Rotation matrix for 4D Tensor

时间:2019-05-16 09:33:39

标签: python math deep-learning pytorch tensor

I have a tensor with shape 8,24,24,24 which represents a 3D-voxelized picture with 8 channels. Now I have to rotate this, to get all 24 permutations. Because the data are very big, I want to rotate on the fly. For this, I think the most efficient way is the multiplication with a rotation matrix.

I have to say, that i absolutely have no idea, who to calculate a tensor, which I can use to rotate the 4D-tensor or better the picture of every channel without a for-loop.

I only found rotation of a vector in 3D-space or using a predefined command. But who I rotate a whole tensor?

x = np.arange(27).reshape(3,3,3)
np.rot90(x)

array([[[ 6,  7,  8],
       [15, 16, 17],
       [24, 25, 26]],

      [[ 3,  4,  5],
       [12, 13, 14],
       [21, 22, 23]],

      [[ 0,  1,  2],
       [ 9, 10, 11],
       [18, 19, 20]]])

I found, that a rotation in 3D is nothing else than a rotation in 2D with specified axis. For this one can use for example this:

r = [[1,0,0],[0,0,-1],[0,1,0]]
np.matmul(x,r)

array([[[  0,   2,  -1],
       [  3,   5,  -4],
       [  6,   8,  -7]],

      [[  9,  11, -10],
       [ 12,  14, -13],
       [ 15,  17, -16]],

      [[ 18,  20, -19],
       [ 21,  23, -22],
       [ 24,  26, -25]]])

But the result is completely different. Did I misunderstood something?

In addition: actually I use the following:

def calc_rot(data):
        t1 = []
        n1 = data
        for i in range(4):
            n1 = np.rot90(n1, axes=(2, 1))
            t1.append(n1)
            n2 = np.copy(n1)
            for j in range(3):
                n2 = np.rot90(n2, axes=(3, 2))
                t1.append(n2)
        for k in [0, 2, 4, 6, 8, 10, 12, 14]:
            t1.append(np.rot90(t1[k], axes=(3, 1)))
        return t1

def calc_rot2(data):
        t1 = []
        n1 = data
        for i in range(4):
            n1 = n1.swapaxes(2,1)[:,:,::-1,:]
            t1.append(n1)
            n2 = np.copy(n1)
            for j in range(3):
                n2 = n2.swapaxes(3,2)[:,:,::-1,:]
                t1.append(n2)
        for k in [0, 2, 4, 6, 8, 10, 12, 14]:
            t1.append(t1[k].swapaxes(3,1)[:,:,::-1,:])
        return t1

Both do the same. Swapaxes seems a little bit faster. But I think in general a tensor/matrix-multiplication should be faster. Right?

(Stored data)
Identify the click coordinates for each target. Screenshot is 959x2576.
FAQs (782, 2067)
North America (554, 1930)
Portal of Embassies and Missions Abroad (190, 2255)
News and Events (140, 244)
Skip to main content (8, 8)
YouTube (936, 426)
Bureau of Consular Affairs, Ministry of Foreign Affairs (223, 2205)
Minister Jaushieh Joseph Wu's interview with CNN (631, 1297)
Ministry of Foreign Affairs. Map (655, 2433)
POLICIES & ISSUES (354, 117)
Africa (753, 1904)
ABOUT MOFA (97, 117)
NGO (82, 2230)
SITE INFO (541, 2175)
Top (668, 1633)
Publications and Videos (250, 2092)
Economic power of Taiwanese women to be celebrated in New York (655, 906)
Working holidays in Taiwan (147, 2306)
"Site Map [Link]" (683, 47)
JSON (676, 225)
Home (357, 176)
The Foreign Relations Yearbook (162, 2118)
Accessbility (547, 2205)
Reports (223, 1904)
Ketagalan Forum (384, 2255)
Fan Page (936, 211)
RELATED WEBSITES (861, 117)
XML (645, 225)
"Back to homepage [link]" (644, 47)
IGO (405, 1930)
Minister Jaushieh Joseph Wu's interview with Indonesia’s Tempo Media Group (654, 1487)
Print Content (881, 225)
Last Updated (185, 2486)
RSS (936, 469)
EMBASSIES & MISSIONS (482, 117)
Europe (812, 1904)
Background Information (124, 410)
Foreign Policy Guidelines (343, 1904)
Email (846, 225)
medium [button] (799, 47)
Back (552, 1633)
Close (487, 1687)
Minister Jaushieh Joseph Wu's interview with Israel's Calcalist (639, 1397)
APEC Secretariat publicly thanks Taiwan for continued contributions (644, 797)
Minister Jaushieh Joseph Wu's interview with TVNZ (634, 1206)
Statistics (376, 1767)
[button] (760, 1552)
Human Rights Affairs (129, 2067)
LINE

• ASSIGNED TASK
In the post about rotating a 4D tensor, what shape does the tensor have?

• ANSWER BELOW
The tensor has shape 8,24,24,24.